[Provided records]

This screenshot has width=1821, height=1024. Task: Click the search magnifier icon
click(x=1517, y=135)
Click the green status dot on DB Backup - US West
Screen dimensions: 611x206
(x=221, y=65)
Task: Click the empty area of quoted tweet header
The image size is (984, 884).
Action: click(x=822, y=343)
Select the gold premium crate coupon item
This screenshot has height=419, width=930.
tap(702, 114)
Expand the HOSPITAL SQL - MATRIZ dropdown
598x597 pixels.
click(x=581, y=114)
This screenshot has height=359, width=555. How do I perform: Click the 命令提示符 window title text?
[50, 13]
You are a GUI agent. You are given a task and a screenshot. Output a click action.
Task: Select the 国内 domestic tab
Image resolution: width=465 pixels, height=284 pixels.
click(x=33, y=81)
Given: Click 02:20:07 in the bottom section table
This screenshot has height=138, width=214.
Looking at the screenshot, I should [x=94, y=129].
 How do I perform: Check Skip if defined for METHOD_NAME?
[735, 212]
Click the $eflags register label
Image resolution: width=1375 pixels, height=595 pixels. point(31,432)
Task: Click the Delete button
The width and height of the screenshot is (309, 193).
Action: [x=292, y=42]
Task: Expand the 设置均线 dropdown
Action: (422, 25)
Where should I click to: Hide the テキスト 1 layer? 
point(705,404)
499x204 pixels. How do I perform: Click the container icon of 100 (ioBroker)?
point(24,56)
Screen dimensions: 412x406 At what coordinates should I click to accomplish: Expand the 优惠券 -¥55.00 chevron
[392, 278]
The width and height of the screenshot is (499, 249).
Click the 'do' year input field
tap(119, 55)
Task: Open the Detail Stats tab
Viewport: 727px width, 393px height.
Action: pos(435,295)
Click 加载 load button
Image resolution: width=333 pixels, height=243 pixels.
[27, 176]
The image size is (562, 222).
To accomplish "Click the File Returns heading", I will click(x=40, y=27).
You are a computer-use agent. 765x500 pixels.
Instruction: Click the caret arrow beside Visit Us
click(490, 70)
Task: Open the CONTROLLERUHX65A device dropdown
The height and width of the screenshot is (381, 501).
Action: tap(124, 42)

[/Provided records]

## Action item
An exact repeat of all the records is required.

## Output below
This screenshot has width=1821, height=1024. Task: Click the search magnifier icon
click(x=1517, y=135)
Click the green status dot on DB Backup - US West
Screen dimensions: 611x206
(x=221, y=65)
Task: Click the empty area of quoted tweet header
The image size is (984, 884).
Action: click(x=822, y=343)
Select the gold premium crate coupon item
This screenshot has height=419, width=930.
tap(702, 114)
Expand the HOSPITAL SQL - MATRIZ dropdown
598x597 pixels.
click(x=581, y=114)
This screenshot has height=359, width=555. How do I perform: Click the 命令提示符 window title text?
[50, 13]
You are a GUI agent. You are given a task and a screenshot. Output a click action.
Task: Select the 国内 domestic tab
Image resolution: width=465 pixels, height=284 pixels.
click(x=33, y=81)
Given: Click 02:20:07 in the bottom section table
This screenshot has height=138, width=214.
Looking at the screenshot, I should [x=94, y=129].
 How do I perform: Check Skip if defined for METHOD_NAME?
[735, 212]
Click the $eflags register label
Image resolution: width=1375 pixels, height=595 pixels. point(31,432)
Task: Click the Delete button
The width and height of the screenshot is (309, 193).
Action: [x=292, y=42]
Task: Expand the 设置均线 dropdown
Action: (422, 25)
Where should I click to: Hide the テキスト 1 layer? 
point(705,404)
499x204 pixels. How do I perform: Click the container icon of 100 (ioBroker)?
point(24,56)
Screen dimensions: 412x406 At what coordinates should I click to accomplish: Expand the 优惠券 -¥55.00 chevron
[392, 278]
The width and height of the screenshot is (499, 249).
Click the 'do' year input field
tap(119, 55)
Task: Open the Detail Stats tab
Viewport: 727px width, 393px height.
Action: pos(435,295)
Click 加载 load button
Image resolution: width=333 pixels, height=243 pixels.
[27, 176]
The image size is (562, 222).
To accomplish "Click the File Returns heading", I will click(x=40, y=27).
You are a computer-use agent. 765x500 pixels.
Instruction: Click the caret arrow beside Visit Us
click(490, 70)
Task: Open the CONTROLLERUHX65A device dropdown
The height and width of the screenshot is (381, 501).
Action: tap(124, 42)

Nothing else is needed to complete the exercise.